- [EXERCISE TEXT]
EGU2020-19597
https://doi.org/10.5194/egusphere-egu2020-19597
EGU General Assembly 2020
© Author(s) 2020. This work is distributed under
the Creative Commons Attribution 4.0 License.

Evidence of recent activity in the Camorro Fault (Central Betics, Southern Spain)

Jorge P. Galve, Cristina Reyes-Carmona, Antonio Jabaloy, Patricia Ruano, José Vicente Pérez-Peña, José Miguel Azañón, and Guillermo Booth-Rea
Jorge P. Galve et al.
  • Universidad de Granada, Granada, Spain (jpgalve@gmail.com)

The Camorro Fault is located at the foot of the northern slope of a limestone karstic massif that is called ‘Sierra de Las Chimeneas’, in the central sector of the Betic Cordillera (Southern Spain). The fault shows a well-marked surface expression. It is a 6 km-length strike-slip with extensional component fault that forms part of the Torcal Shear Zone. This fault can be continued 7 km eastward along the foot of northern slope of the ‘Torcal de Antequera’ (Málaga), World Heritage Site since 2016. The Camorro fault plane is well-exposed in some sectors while in others, the fault plane has been either affected by karstification processes or partially covered by talus deposits.

One of the most characteristic geomorphological features of the ‘Sierra de Las Chimeneas’ area is an impressive rock avalanche deposit, covering an area of 2.2 km2 and for which we estimated a volume of 0.48 Hm3. Given the characteristics of the rock avalanche deposit, we consider that it could be triggered by an earthquake on the Camorro Fault. This hypothesis is supported by other investigations that have already referred to quaternary paleoseismicity in this area. Previous archaeological research revealed a period of human occupation in a cave (‘Cueva del Toro’) located in the ‘Torcal de Antequera’ that point out evidences about the occurrence of a cataclysm in the late Copper Age (about 5000 years ago). Other studies have also suggested a possible connection between seismic events and megalith-building near Antequera. Beyond this, an archaeoseismic analysis in the megalithic site of Antequera (also World Heritage Site since 2016) found deformation structures probably linked to oscillations between the megalith orthostats during an earthquake. According to all of mentioned research, the Camorro Fault could be a good candidate to account for such prehistoric earthquake.

- [EXERCISE REQUIREMENTS]
A: In the Camorro Fault abstract, how large an area does the rock avalanche deposit cover?
B: Write the paragraph that would come next in the Camorro Fault abstract, picking up after its final sentence.
The listing after this point comes from a separate source and has no connection to the Camorro Fault abstract.

- [DATASET SECTION]
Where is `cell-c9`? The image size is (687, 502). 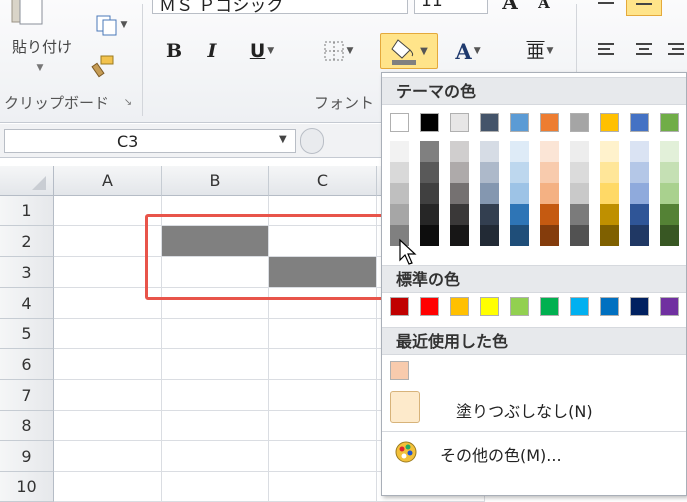 cell-c9 is located at coordinates (323, 456).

- [ANSWERS IN ORDER]
A: It covers an area of 2.2 km2.

B:
Further geochronological work remains to be done, specially focused on dating (e.g. by cosmogenic isotopes) the fault scarp of the Camorro Fault and the associated rock avalanche deposits. If cosmogenic and archaeological dates coincide, we could attribute all the mentioned observations to an earthquake of severe magnitude in an area where the population ignore that hazard. Thus, we could contribute not only to the history of human occupation of the World Heritage Site but also providing insights into the earthquake recurrence and seismic hazard of the region.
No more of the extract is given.